Collected data entries

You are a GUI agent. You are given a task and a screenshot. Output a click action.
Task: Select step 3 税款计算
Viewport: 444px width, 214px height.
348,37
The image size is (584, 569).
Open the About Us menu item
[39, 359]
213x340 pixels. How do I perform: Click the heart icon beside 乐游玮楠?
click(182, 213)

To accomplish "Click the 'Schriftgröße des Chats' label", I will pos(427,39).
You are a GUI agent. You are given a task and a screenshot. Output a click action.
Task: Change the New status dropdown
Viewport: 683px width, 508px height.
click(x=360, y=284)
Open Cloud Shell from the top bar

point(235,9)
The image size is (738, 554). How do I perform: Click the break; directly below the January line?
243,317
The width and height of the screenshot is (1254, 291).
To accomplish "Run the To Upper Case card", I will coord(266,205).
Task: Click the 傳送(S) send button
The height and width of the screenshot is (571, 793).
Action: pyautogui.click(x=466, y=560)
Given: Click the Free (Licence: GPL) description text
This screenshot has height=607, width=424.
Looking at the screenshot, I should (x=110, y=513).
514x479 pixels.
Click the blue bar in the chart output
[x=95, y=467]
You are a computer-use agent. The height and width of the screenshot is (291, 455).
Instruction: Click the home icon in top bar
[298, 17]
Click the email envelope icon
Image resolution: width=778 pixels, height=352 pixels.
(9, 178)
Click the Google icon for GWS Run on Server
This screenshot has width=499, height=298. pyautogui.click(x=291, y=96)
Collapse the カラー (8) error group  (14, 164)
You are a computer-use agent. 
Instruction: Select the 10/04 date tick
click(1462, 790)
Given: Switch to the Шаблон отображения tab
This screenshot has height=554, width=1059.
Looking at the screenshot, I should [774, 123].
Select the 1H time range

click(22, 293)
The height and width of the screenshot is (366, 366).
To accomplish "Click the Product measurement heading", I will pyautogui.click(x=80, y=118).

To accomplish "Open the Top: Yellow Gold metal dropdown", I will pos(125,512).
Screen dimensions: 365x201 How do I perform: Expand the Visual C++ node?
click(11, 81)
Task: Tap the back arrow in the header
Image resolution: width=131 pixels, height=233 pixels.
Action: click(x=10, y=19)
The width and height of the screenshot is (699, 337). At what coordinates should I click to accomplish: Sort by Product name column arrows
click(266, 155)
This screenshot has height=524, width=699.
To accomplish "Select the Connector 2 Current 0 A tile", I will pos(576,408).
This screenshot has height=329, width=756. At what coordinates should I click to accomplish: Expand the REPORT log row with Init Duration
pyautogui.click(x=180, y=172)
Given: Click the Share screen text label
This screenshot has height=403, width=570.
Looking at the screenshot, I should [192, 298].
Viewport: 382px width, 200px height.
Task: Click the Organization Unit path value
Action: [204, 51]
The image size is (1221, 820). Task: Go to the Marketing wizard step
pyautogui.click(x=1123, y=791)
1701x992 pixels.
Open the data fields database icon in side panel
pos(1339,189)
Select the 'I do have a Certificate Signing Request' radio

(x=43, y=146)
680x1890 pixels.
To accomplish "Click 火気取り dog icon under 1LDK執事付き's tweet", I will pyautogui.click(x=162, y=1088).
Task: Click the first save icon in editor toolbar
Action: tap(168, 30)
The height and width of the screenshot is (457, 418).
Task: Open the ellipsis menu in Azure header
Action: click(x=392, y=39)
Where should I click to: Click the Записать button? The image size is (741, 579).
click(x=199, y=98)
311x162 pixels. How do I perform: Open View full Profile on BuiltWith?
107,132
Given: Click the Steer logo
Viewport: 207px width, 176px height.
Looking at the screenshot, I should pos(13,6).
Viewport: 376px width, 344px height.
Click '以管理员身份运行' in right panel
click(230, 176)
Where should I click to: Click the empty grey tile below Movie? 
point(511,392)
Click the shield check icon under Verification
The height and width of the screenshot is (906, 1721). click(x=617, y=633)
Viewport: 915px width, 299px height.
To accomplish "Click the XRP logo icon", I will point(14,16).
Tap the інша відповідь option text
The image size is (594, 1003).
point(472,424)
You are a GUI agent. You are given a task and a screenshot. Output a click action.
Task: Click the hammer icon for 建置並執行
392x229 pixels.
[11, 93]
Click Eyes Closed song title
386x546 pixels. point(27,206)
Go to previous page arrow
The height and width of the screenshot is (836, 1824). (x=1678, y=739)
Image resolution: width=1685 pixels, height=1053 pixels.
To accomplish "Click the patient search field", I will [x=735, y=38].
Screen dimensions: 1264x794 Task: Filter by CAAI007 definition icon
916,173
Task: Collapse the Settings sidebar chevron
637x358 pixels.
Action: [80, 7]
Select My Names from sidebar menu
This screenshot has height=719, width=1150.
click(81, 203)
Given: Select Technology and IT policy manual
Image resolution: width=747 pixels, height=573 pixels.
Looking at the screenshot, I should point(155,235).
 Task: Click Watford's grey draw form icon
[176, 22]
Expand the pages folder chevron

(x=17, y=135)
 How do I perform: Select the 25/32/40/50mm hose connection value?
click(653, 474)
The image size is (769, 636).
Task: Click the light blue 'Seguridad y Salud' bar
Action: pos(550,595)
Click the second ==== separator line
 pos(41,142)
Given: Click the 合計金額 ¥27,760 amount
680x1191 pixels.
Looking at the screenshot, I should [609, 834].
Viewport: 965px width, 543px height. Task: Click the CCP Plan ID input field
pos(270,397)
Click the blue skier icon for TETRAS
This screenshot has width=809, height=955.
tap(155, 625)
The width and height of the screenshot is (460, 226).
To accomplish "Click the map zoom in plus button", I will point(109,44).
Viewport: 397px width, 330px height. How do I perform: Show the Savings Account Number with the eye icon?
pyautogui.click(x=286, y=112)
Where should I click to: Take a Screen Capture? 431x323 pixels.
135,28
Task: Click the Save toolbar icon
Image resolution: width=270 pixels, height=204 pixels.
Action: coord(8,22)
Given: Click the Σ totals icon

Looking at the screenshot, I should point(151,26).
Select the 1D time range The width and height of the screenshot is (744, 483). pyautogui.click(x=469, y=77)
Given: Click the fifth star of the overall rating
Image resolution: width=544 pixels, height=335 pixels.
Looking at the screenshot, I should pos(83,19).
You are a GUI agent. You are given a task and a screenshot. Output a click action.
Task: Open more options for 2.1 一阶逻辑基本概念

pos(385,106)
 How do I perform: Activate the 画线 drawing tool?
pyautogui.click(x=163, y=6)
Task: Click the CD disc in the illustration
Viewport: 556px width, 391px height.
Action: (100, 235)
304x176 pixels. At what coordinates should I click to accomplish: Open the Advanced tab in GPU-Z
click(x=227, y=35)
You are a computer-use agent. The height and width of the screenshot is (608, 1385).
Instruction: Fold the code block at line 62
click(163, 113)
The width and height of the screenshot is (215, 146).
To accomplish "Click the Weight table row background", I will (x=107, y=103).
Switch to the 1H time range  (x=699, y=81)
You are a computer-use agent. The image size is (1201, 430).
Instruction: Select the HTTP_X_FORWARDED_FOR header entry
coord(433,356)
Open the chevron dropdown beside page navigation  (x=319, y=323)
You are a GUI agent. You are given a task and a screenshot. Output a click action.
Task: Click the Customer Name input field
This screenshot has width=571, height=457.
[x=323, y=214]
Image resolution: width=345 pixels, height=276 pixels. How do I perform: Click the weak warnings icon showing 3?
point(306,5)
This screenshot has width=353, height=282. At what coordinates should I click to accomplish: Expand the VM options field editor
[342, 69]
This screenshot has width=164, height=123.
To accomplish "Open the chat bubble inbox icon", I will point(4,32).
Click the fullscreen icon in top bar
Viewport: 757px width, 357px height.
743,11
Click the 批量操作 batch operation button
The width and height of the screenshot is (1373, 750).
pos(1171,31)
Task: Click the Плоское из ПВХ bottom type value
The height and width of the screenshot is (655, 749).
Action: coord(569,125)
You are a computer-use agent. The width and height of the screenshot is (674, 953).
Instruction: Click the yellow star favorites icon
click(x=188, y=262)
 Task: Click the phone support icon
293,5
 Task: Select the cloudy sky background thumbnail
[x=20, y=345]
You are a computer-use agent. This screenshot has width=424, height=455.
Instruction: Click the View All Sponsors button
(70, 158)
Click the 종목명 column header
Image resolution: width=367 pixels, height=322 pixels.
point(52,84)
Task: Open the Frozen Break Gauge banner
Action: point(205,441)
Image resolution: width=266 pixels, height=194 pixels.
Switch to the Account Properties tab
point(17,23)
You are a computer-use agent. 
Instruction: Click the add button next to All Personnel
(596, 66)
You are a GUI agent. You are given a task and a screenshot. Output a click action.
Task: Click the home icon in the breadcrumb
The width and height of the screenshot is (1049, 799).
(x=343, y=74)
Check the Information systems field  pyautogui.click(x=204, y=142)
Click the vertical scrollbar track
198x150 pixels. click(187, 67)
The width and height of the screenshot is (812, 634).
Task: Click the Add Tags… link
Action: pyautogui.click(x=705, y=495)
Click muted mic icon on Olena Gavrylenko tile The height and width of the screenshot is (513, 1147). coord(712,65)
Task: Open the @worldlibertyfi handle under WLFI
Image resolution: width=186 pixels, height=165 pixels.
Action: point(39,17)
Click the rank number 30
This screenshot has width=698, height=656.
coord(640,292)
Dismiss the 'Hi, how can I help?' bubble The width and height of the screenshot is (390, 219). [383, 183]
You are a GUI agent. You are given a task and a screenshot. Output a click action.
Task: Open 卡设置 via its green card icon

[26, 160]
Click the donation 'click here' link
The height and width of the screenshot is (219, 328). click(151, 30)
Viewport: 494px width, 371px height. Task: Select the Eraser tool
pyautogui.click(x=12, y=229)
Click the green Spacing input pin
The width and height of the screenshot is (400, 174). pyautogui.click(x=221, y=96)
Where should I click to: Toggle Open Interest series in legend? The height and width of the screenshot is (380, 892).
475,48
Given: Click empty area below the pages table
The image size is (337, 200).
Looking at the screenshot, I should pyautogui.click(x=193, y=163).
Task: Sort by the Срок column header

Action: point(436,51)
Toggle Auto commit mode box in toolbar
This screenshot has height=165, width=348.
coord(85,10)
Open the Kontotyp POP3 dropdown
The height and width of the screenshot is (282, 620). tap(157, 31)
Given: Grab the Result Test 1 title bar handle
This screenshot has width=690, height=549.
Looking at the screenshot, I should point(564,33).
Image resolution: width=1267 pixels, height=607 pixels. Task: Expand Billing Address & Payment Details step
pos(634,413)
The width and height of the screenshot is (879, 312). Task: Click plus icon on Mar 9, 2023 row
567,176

• _ASSIGNMENT_: Reproduce exactly the lines from the beginning of the entries above up to and including the line that contains "Task: Change the New status dropdown".

• _ANSWER SECTION_:
You are a GUI agent. You are given a task and a screenshot. Output a click action.
Task: Select step 3 税款计算
Viewport: 444px width, 214px height.
348,37
The image size is (584, 569).
Open the About Us menu item
[39, 359]
213x340 pixels. How do I perform: Click the heart icon beside 乐游玮楠?
click(182, 213)

To accomplish "Click the 'Schriftgröße des Chats' label", I will pos(427,39).
You are a GUI agent. You are given a task and a screenshot. Output a click action.
Task: Change the New status dropdown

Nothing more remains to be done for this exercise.